Il locale di via Monfenera, ad angolo con Corso Tukory, è diventato terreno di scontro. Gli uomini del Gico della Polizia tributaria hanno contenuto l’aggressione di due uomini. Sono arrivati in moto mentre erano in corso le operazioni di immissione in possesso, hanno preso alle spalle i militari, distrutto tutto ciò che gli capitava sotto tiro e poi sono scappati. I finanzieri, impegnati a proteggere l’amministratore, un coadiutore e una donna incinta presente nel locale, hanno rimediato delle ferite. Nulla di grave, per fortuna.

Chi sono gli aggressori? È nel mondo di Marcello Viviano che si scava.  La risoluzione del caso sembra vicina. Quarantadue anni e una condanna in appello a dieci anni per mafia: le indagini hanno piazzato Viviano tra le file del clan di Pagliarelli, fiaccato dagli arresti. Finì in manette nel 2011. Il blitz dei carabinieri era stato denominato Hybris. Da Pagliarelli a Porta Nuova, compreso il popolare quartiere del Borgo Vecchio: l’inchiesta mise in ginocchio la mafia di una grossa fetta della città. Gli investigatori ricostruirono la rete del pizzo e la catena di connivenze che aveva protetto la latitanza di Gianni Nicchi. Le indagini sul picciuteddu di Cosa nostra si intrecciarono con quelle sugli assetti del mandamento. In carcere finirono, innanzitutto, gli uomini che guidavano la cosca che inglobava le famiglie di Pagliarelli, Calatafimi, Borgo Molara e Rocca-Mezzo Monreale. Viviano fu indicato come un uomo del pizzo.

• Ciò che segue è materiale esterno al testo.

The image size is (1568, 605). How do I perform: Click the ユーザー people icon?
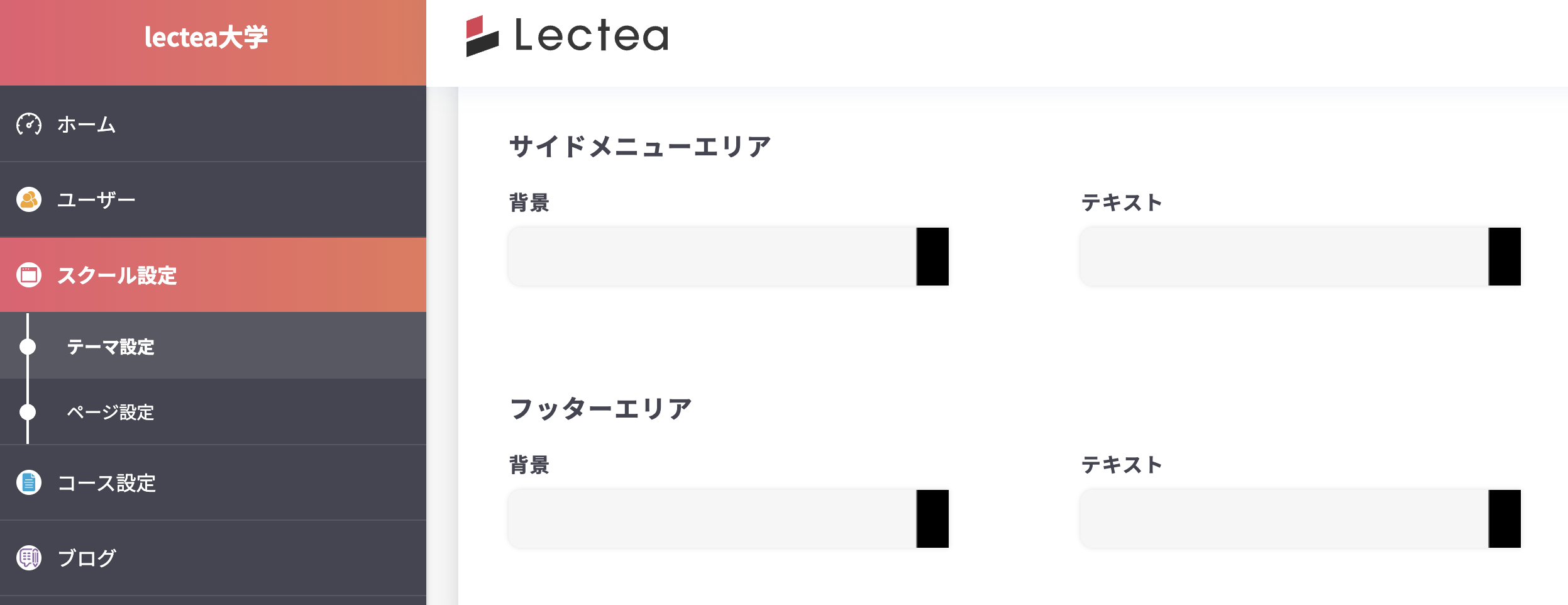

A lui i commercianti, piccoli o grandi che fossero, si rivolgevano per chiedere una preventiva messa a posto ed evitare guai in futuro.

È toccato poi ai finanzieri avviare le indagini patrimoniali. Hanno fatto uno screening sui redditi di Viviano. della moglie e dei figli. Tra il 2003 al 2014 tutti insieme hanno dichiarato redditi che hanno raggiunto il tetto massimo di 15 mila euro annui. Non possono, dicono gli investigatori, avere risparmiato i soldi poi investiti per aprire il pub Lucignolo. E così è scattato il sequestro, ordinato dalla sezione misure di prevenzione del Tribunale, presieduta da Giacomo Montalbano. Martedì l’amministratore, di cui non facciamo il nome in questa fase investigativa ancora delicata, si è presentato in via Monfenera per l’immissione in possesso. Operazioni che, vista la loro delicatezza, sono sempre accompagnate dalla presenza delle forze dell’ordine. Le misure patrimoniali fanno male. Sono quelle che spaventano i mafiosi e che scatenano la loro reazione.